The traditional way of recycling plastics, the mechanic one (through melting), is the one that contributes most, so that plastic waste can return to the productive process. However, it is known that the mechanical recycling generates products with inferior quality when compared to the original polymer, once its main chain pass through a series of degradations during use and recycling. The chemical recycling (through the use of solvents) has gained attention, because it is able to generate high quality final products after the deliberate destruction of the main polymeric chain, providing products with a low molar mass which can replace petrochemicals with little or no difference. As an example, almost 75,000 tons of polyethylene terephthalate (PET), mainly coming from discarded bottles, was chemically recycled in Brazil in 2015, providing raw materials so that unsaturated polyester and alkyd resins could be obtained.
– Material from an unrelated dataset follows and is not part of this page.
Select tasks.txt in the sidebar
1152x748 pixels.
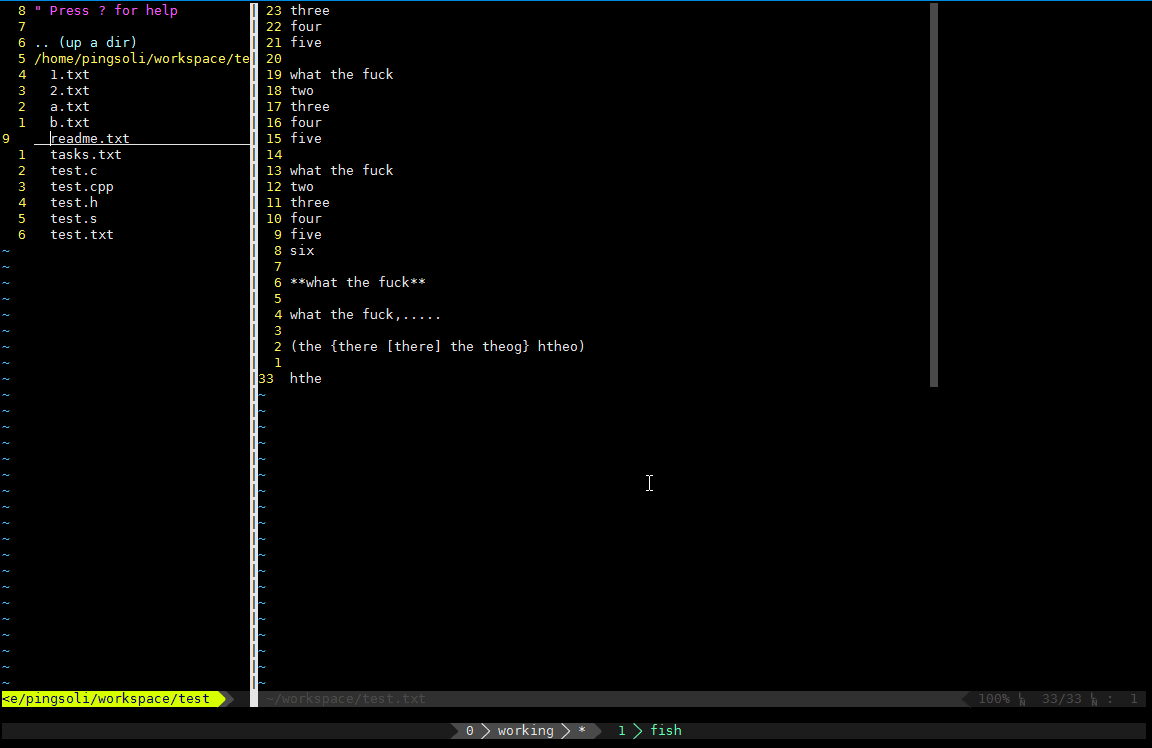[85, 154]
This rate stands for 28.6% of all recycled PET (260,000 tons) and almost 14% of all polymer consumed in Brazil on the same year (510,000 tons). Nowadays, one of the most promising chemical recycling is the reaction of PET with 2-ethyl-1-hexanol. Through this reaction is obtained Bis (2-ethylhexyl) terephthalate, used on the formulation of polyvinyl chloride (PVC), as a plasticizer, generating flexible PVC, which is used in pools, hoses, medical products, shoes, food packaging etc. Results indicate that both the plasticizer obtained through chemical recycling and the flexible PVC produced with it is high quality compounds when compared to the ones produced through a traditional route.

Biography :

Sandro Donnini Mancini is a Materials Engineer and has completed his PhD from Federal University of São Carlos. He was Professor of the Chemical Engineering Department at Federal University of Ceará, and is now Professor of the Environmental Engineering Department at Universidade Estadual Paulista, Sorocaba Campus. He has published more than 30 papers in reputed journals.